What is the mathematical analysis for? It studies real numbers and functions. Why the mathematical analysis is worth studying? Because of two reasons. Firstly, all approximations of anything what is happening in the real world (physics, economy, mechanics, and so on) is a function on real numbers. If one wants to know anything about the phenomena taking place in the real world, to study, understand, or even simulate it, one needs to know the mathematical analysis.

Secondly, as usually studying mathematical analysis is simply practice of thinking. And the ability to think logically is important regardless of who you are: mathematician, economist or programmer.

We start with the mathematical induction. It is a powerful tool to prove things. The sentences proved by this method will not have a continuous character like the rest of calculus, will only concern for example natural numbers.

It is a very simple and yet powerful method of making conclusions. Assume we have a sequence of batteries (arranged left to right) about which we know two facts:

  • the first battery in the sequence has its minus side on the left
  • each subsequent battery is placed well in the sense it has on the left side opposite sign then the previous battery on the right side,

then immediately we can tell, that all the batteries in the sequence have minus side on the left. Obvious, isn’t it?

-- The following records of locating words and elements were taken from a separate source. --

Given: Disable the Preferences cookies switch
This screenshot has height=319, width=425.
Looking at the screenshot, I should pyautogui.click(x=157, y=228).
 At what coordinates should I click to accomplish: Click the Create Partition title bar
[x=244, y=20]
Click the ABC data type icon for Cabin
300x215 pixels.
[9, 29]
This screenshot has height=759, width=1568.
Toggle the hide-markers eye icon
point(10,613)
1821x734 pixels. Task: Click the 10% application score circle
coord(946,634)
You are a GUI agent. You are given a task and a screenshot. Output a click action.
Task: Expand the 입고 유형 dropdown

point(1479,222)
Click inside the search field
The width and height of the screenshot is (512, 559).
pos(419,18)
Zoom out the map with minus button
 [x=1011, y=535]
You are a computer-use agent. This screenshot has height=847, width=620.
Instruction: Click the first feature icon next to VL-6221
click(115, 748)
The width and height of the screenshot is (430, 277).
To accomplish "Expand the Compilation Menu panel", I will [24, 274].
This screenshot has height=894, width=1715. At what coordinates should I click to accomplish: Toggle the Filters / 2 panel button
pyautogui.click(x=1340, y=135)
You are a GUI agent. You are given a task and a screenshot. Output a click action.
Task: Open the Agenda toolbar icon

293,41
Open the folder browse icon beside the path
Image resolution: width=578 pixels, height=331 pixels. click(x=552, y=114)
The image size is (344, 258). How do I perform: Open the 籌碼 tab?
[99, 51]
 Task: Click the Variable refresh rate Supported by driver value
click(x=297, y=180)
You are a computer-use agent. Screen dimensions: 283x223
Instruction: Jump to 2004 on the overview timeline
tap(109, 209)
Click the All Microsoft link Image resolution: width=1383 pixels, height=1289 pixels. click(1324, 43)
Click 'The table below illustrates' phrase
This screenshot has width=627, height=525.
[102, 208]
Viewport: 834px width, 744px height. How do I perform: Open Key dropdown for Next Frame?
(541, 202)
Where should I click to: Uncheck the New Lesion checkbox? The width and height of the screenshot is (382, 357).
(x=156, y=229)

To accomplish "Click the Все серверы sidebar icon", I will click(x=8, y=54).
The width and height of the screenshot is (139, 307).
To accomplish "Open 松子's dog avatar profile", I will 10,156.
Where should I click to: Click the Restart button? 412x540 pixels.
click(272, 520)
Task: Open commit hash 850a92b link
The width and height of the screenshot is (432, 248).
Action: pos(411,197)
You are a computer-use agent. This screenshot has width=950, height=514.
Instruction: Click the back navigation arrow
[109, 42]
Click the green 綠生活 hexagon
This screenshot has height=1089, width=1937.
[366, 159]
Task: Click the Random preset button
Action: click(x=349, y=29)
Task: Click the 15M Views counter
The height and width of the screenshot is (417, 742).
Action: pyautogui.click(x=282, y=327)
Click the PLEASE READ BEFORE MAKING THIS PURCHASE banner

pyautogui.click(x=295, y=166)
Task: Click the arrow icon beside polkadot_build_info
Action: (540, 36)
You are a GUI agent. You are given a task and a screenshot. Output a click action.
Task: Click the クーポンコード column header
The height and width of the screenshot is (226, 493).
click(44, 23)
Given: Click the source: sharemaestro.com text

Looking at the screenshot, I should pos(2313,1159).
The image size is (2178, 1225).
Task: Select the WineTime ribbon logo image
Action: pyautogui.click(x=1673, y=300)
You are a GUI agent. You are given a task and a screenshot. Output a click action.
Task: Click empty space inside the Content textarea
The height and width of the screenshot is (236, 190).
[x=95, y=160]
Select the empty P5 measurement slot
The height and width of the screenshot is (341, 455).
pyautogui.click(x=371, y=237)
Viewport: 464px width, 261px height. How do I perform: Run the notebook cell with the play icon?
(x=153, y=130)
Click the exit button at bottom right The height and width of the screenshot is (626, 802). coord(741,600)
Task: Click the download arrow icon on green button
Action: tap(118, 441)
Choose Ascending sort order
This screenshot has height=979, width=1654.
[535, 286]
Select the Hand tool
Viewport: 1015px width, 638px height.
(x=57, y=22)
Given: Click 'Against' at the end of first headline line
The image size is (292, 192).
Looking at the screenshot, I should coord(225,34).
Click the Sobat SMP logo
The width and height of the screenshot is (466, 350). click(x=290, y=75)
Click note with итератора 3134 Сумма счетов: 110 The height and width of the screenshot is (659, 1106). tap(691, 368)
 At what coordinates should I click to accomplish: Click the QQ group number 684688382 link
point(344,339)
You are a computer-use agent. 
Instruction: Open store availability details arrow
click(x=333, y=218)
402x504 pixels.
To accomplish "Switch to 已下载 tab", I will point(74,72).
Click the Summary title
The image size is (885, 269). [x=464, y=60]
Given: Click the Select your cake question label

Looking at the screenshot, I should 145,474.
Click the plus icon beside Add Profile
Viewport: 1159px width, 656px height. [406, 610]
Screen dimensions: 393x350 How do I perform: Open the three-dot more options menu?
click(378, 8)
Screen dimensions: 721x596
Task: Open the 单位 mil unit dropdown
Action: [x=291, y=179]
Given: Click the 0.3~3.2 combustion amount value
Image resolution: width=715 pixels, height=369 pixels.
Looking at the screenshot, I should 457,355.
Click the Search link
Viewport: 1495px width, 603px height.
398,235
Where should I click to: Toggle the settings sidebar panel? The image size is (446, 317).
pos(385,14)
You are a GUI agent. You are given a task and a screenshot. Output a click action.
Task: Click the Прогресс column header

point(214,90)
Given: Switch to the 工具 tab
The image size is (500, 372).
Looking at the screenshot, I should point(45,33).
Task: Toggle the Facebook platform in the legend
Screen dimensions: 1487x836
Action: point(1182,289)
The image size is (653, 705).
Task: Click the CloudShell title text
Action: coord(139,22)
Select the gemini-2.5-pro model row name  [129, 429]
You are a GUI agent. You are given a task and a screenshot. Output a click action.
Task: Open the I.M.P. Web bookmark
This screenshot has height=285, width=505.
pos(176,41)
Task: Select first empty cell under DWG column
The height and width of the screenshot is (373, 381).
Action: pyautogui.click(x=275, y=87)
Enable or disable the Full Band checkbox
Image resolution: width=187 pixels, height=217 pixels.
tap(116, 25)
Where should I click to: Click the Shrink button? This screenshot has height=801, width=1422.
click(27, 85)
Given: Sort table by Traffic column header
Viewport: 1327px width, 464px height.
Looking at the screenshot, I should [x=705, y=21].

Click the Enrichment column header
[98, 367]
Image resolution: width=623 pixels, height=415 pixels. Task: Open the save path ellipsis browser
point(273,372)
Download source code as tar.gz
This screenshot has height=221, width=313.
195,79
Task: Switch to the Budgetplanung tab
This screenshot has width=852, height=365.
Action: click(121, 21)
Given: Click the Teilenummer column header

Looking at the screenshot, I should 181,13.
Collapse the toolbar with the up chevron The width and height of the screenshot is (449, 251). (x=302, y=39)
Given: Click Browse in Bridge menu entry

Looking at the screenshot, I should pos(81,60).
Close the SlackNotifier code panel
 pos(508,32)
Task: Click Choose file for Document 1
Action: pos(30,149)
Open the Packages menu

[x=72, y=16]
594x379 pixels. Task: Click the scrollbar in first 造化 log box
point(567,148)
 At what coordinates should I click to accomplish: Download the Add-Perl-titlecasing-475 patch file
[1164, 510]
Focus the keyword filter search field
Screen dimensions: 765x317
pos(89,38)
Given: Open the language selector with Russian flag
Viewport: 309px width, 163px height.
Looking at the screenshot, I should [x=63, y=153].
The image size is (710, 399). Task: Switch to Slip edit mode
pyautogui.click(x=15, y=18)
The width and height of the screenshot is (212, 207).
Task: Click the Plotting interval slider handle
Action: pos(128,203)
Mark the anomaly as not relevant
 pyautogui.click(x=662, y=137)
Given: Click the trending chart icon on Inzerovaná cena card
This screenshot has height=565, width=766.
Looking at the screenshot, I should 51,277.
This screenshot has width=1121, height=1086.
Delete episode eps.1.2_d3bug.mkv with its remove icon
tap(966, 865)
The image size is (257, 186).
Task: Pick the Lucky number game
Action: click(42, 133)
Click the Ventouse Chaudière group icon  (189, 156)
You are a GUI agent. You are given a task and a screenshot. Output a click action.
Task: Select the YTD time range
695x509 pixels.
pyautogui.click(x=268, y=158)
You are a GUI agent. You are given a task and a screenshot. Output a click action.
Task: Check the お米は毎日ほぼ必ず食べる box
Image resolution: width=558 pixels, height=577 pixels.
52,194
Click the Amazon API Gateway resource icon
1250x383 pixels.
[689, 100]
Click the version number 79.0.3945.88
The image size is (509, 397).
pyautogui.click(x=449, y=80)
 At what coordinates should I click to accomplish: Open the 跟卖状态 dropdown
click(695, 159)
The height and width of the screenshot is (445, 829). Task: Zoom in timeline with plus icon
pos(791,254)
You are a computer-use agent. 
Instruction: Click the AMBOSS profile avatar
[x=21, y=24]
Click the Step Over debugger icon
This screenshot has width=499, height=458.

Those two pieces of deduction are called the first and the induction steps.

More generally we are given a sentence which depends on a natural number n (in our example: n-th battery has minus side on the left) and we would like to prove that the sentence is true for any n. The mathematical induction makes it sufficient to check only the two following facts:

  • the sentence is true for n=0 (the first step)
  • the following implication holds: if the sentence is true for n=k, then it is true for n=k+1 (induction step).

Let us prove a mathematical fact using the induction. E.g. that for any natural n, the sum 0+1+2+\ldots+n equals \frac{n(n+1)}{2}. First we check the first step. Indeed for n=0 we get 0=\frac{0\cdot 1}{2}.

Next we check the induction step. Assume that the sentence is true for n=k, meaning 0+\ldots+k=\frac{k(k+1)}{2} (we will call it the induction assumption). We would like to prove the sentence for n=k+1, i.e. 0+1+\ldots+k+(k+1)=\frac{(k+1)(k+2)}{2}. Using the induction assumption:

    \[0+\ldots k+(k+1)=\frac{k(k+1)}{2}+k+1\]

Therefore:

    \[=\frac{k(k+1)+2(k+1)}{2}=\frac{(k+2)(k+1)}{2}\]

and we are done. We have checked the induction step. Under the principle of induction we have proved that for all n, 0+1+2+\ldots+n=\frac{n(n+1)}{2}.